Jo Collins – Monument Management Scheme Volunteer Coordinator
There are 840 Scheduled Monuments in the National Park; they include the remains of prehistoric settlements and burial mounds, medieval monastic sites, alum and iron ore workings, and World War II radar and decoy sites.
Three years ago 15% of these monuments were classified as ‘at Risk’ by English Heritage (now Historic England). Through the work of our Monument Management Scheme (MMS) this has been reduced to 8%. This is due in no small part to the work of the Historic Environment Volunteers, who help us keep an eye on the large number of monuments in the park.
During the previous two years 43 volunteers have visited and surveyed 391 monuments; an considerable achievement, THANK YOU!
Historic Environment Volunteers visit a Scheduled Monument, fill out a short report and take a photo for the record. Part of my job is arranging permission to access the monuments beforehand and making sure the volunteers have the right information and maps so they know where they’re going. The monuments can be a short walk from the car, or high on exposed moorland with a long walk in, or across private farmland; all are accessed with the kind permission of the land owner. The volunteer’s reports and photos have highlighted some monuments that are in better condition than expected (🙂 ) and some monuments that are in worse condition than expected (😦 ). As a result eight have been completely removed from the ‘at risk’ register with a further eleven now classed as ‘low risk’. Bracken growth is the main reason for a worsening condition and we have been able to tackle this through the MMS.

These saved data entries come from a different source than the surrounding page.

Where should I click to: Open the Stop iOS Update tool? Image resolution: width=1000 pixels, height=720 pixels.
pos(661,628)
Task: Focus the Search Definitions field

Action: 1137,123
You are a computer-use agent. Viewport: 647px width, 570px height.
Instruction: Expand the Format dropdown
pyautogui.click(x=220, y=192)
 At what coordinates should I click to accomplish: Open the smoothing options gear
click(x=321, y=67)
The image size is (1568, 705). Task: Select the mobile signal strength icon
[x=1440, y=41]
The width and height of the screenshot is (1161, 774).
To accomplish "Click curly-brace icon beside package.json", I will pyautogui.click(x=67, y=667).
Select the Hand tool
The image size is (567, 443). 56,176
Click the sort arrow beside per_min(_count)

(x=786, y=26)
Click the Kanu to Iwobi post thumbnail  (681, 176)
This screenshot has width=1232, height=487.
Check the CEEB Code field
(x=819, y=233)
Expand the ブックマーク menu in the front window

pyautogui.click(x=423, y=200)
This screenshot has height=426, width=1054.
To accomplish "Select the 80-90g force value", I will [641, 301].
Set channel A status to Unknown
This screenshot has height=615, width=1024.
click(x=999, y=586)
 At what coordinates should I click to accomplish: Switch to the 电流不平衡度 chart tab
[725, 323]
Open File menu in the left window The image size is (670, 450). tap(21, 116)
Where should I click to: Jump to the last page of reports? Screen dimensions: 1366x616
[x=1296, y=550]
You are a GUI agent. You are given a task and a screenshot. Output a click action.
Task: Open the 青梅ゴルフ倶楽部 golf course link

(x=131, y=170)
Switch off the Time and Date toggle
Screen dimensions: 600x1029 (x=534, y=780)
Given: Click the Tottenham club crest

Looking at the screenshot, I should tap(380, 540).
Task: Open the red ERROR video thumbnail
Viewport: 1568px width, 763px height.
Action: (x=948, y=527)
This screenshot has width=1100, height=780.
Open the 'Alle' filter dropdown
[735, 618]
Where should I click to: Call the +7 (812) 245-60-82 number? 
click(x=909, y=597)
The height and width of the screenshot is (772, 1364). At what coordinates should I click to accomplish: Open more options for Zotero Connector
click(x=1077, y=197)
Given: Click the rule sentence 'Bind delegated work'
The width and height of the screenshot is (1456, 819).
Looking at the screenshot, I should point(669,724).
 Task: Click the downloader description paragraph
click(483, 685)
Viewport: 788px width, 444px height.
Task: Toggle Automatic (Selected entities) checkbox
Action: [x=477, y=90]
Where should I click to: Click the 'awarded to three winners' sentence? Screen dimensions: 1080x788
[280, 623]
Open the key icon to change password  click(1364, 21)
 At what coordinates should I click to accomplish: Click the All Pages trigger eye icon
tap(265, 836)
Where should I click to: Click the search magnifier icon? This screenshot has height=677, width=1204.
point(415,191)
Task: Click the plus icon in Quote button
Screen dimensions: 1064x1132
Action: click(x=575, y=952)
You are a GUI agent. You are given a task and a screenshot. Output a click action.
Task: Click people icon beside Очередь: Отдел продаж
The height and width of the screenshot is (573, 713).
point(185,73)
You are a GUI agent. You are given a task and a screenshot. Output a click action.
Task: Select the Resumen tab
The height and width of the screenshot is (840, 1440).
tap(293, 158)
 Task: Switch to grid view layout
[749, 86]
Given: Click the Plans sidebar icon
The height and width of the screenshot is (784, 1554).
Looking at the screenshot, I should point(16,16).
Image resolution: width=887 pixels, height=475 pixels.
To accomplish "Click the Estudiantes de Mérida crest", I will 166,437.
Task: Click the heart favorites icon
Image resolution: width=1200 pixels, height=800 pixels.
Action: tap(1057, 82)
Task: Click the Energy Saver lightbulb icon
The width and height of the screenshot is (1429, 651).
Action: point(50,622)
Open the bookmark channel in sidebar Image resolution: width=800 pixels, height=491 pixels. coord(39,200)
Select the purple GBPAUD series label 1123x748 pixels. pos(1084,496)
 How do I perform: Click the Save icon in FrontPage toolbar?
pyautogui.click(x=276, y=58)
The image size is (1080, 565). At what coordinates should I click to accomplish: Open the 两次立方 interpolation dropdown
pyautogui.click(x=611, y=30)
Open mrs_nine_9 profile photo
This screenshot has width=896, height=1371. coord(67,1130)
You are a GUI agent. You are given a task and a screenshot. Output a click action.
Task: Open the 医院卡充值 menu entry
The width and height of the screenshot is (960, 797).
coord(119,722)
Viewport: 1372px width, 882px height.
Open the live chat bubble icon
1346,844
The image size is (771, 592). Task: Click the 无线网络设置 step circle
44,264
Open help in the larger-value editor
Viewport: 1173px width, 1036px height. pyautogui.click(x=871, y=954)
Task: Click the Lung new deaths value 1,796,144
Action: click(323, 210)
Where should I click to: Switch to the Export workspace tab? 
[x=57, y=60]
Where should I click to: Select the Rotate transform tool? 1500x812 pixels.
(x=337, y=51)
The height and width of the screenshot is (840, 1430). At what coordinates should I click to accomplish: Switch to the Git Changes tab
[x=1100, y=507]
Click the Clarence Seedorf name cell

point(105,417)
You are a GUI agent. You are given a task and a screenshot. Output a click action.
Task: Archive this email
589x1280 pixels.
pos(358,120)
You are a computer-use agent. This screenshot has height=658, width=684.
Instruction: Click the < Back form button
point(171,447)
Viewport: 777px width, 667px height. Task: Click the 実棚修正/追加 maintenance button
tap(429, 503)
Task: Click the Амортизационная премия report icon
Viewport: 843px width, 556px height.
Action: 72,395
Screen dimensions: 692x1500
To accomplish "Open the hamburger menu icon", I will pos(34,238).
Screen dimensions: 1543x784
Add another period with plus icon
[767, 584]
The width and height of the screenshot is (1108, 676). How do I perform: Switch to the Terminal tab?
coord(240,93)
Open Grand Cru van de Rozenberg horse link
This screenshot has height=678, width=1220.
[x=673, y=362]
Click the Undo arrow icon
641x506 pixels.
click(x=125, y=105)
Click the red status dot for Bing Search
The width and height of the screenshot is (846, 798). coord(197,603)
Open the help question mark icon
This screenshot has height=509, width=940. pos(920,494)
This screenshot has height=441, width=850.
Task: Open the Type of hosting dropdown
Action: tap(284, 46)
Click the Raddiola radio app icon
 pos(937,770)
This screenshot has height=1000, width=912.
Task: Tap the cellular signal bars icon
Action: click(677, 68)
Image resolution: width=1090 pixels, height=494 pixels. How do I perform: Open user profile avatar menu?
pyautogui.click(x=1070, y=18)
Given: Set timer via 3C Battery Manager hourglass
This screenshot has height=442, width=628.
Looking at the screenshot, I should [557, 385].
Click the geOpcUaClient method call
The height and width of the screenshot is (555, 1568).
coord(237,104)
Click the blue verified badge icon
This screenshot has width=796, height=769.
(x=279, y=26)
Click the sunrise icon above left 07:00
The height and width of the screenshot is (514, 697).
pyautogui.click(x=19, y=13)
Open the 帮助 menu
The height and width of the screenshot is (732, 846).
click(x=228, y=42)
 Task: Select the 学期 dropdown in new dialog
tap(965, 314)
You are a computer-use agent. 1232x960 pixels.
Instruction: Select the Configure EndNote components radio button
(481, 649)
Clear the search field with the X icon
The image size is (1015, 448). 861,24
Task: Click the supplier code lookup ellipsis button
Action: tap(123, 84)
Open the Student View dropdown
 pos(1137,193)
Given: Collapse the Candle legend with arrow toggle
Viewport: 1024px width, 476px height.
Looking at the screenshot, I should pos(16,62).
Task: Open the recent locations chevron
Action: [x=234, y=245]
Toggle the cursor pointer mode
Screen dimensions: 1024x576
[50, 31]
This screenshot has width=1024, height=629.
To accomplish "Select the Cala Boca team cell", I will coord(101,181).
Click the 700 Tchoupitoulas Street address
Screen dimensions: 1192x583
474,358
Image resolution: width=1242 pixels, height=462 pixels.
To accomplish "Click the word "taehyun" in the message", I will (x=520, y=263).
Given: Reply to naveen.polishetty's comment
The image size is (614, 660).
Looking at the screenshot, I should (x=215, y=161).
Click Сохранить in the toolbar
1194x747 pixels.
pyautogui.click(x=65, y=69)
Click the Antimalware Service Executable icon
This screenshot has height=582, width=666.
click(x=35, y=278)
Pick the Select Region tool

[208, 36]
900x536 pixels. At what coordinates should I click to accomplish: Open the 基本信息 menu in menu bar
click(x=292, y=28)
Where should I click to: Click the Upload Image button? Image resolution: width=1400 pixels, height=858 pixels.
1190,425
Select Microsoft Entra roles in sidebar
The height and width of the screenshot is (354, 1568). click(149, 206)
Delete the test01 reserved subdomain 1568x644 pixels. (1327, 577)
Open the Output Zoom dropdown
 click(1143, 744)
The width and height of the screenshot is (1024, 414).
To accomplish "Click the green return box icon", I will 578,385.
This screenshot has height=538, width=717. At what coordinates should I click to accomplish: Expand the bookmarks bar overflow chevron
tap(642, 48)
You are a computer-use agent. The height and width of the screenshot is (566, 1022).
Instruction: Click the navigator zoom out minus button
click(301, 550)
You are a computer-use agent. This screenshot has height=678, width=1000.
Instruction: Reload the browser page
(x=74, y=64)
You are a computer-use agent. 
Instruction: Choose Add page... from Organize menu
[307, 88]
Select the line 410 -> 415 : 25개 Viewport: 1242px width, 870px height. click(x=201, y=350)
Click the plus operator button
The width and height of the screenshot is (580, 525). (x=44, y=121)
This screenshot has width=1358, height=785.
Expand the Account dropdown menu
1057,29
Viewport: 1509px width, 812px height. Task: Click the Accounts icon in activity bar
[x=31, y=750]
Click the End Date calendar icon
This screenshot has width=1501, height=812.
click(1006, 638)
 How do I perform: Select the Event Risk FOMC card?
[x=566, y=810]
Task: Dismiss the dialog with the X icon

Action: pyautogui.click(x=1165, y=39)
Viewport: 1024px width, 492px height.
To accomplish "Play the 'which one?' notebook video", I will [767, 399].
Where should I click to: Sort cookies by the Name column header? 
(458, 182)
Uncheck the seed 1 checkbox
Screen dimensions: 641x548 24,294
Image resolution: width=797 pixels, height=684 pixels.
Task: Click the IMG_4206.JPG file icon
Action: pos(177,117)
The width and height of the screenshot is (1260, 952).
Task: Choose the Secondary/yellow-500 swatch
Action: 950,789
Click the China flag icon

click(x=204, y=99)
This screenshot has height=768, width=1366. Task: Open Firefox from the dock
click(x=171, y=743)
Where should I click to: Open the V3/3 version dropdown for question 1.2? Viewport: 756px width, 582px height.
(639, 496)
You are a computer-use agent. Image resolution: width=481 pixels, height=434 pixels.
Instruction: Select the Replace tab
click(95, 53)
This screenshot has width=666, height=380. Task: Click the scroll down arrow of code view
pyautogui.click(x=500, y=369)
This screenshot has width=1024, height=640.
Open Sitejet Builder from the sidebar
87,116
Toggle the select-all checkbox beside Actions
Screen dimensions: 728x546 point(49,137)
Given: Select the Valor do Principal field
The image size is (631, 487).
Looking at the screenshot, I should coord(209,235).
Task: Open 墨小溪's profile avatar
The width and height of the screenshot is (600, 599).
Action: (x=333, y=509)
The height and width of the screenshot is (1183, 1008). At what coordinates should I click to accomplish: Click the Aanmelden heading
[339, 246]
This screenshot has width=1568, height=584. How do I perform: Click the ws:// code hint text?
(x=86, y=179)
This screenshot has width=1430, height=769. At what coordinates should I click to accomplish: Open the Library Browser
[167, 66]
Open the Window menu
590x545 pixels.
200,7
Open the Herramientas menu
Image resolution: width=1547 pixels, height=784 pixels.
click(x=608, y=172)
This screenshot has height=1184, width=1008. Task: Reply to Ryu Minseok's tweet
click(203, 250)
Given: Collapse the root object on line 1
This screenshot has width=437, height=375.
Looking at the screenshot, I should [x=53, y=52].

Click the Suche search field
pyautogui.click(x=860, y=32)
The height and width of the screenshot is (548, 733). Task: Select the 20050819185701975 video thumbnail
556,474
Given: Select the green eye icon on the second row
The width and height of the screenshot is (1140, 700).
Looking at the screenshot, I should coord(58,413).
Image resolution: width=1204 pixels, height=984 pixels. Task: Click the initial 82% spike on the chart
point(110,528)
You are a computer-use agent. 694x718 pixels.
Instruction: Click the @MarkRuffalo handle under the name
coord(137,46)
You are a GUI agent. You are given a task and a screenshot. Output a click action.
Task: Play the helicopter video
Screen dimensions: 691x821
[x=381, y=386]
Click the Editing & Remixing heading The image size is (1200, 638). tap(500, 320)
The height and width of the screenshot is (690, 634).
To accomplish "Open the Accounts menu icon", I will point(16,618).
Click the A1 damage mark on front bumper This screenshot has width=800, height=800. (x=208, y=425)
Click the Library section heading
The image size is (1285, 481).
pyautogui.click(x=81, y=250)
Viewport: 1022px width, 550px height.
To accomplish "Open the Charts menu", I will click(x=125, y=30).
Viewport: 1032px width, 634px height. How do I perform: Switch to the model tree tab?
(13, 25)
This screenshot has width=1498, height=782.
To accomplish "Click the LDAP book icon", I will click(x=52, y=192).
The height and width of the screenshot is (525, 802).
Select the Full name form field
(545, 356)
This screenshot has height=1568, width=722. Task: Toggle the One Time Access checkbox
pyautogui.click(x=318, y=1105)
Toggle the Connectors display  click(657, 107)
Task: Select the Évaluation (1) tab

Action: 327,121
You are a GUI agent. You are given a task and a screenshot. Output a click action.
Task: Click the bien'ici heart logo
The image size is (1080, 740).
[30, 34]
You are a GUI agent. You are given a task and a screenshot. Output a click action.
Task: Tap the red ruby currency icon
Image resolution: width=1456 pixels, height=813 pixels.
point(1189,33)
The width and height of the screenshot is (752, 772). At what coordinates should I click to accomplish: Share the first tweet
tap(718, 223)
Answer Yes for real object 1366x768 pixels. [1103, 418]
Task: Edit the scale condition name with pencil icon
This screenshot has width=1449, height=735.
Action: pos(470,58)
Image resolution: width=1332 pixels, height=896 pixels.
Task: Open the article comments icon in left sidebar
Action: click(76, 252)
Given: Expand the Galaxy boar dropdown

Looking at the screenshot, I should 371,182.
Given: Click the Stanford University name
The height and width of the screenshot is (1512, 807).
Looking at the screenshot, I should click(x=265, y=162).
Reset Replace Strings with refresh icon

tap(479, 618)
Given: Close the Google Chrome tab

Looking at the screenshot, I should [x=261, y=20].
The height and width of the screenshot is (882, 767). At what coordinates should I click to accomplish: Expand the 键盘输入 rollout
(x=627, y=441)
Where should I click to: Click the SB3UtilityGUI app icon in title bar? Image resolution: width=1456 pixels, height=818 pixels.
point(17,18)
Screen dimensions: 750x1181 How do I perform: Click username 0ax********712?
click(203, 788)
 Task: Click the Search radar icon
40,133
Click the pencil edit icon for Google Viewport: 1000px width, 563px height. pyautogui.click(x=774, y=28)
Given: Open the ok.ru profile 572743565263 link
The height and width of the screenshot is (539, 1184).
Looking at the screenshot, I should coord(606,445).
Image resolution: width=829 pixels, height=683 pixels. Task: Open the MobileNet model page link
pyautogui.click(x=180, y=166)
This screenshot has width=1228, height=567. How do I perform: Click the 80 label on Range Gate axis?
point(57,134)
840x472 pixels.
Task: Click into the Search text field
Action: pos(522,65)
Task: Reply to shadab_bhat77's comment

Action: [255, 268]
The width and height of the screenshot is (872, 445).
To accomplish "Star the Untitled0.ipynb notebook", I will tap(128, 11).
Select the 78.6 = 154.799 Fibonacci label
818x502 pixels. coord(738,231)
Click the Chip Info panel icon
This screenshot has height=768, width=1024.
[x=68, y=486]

A small sub group of volunteers have also been involved in surveying badger activity on 17 round barrows and dikes in the National Park – round barrows are burial sites dating from the Bronze Age and Dikes are linear earthworks which were built during the Bronze and Iron Ages, probably to indicate territory boundaries. These ancient monuments have since been exploited by people and nature, with badgers being some of the most recent explorers. Volunteers have so far found paw prints, ‘snuffle holes’, bedding airing, fur, tracks, and setts. The monuments are visited about four times a year by a dedicated volunteer. It’s early days for this project but so far so good; apart from the obvious damage caused by the existing setts there appears to be relatively little new digging and no exposed archaeology.
In addition a small group of volunteers help directly with practical management on
monuments; the majority of tasks involve cutting back growing vegetation which causes damage to archaeological remains. This is a new group and we are hoping more people will be up for joining in the future. Two such volunteer tasks on Danby Rigg have contributed to a much bigger project to improve the condition of this prehistoric cairnfield – cairnfields are field systems dating from the Bronze Age; stones were moved and piled into cairns to make space for fields but the remains of burials and settlements are often found there too. The problems here were being caused by erosion by people and the flowing water running over site which had damaged and even destroyed some of the cairns. The project to improve the drainage and repair the bridleway was developed with our Northern Area Ranger, Naomi Green, and different National Park volunteer groups were roped in to add heather bales into small drainage ditches to slow the flow, infill some of the deep ruts and scours and then to spread heather brash over the bare areas. The vegetation will take some time to recover but the area should look as it used to in a short while and the archaeology will be defended from further damage.
Mags, the Monument Management Scheme Officer, and myself were recently asked to share our experience with our neighbouring designated landscape, the Howardian Hills Area of Outstanding Natural Beauty (AONB) and to help with training their new group of volunteers. The Howardian Hills AONB is currently setting up their own Monument Management Scheme for their area and wanted to find out how we have been using volunteers. We started with a classroom session at Coxwold Village Hall and spent the afternoon visiting 4 round barrow sites to practice their volunteers’ new survey skills. We’d like to wish the AONB the best of luck with their MMS (although I’m sure they won’t need it!).
And so what’s the future? There are still those 8% of monuments ‘at risk’ and with the help of our volunteers we’re hoping to care for them to conserve our heritage for future generations. Without the help of volunteers it would simply not be possible to achieve everything the scheme has been able to. So here’s to our volunteer guardians of the prehistoric park! And if you would like to join us please do get in touch.
Monument Management Scheme (MMS) – Scheduled Monuments are assessed as being ‘Low Risk/Not at Risk’, ‘Vulnerable’, or ‘At Risk’ for a variety of reasons. Historic England (previously English Heritage) publishes an annual Heritage at Risk register to highlight the ‘At Risk’ monuments. The MMS is a joint funded project between Historic England and the North York Moors National Park Authority with the aim of reviewing and tackling the condition of these monuments at risk within the North York Moors. Historic England have recently agreed funding for a third phase of the scheme which will run until March 2018. The new programme will continue to work to improve the condition of Scheduled Monuments and remove them from the Heritage at Risk register and it will be looking for ways to keep them in good condition and well managed into the future – hopefully for the long term.